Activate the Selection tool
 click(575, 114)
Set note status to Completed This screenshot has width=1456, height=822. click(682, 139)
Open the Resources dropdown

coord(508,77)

■ ■ ■ ■ ■ ■ ■

*Try it*:
Make a word-for-word transcription of the listing above.

*Answer section*:
Activate the Selection tool
 click(575, 114)
Set note status to Completed This screenshot has width=1456, height=822. click(682, 139)
Open the Resources dropdown

coord(508,77)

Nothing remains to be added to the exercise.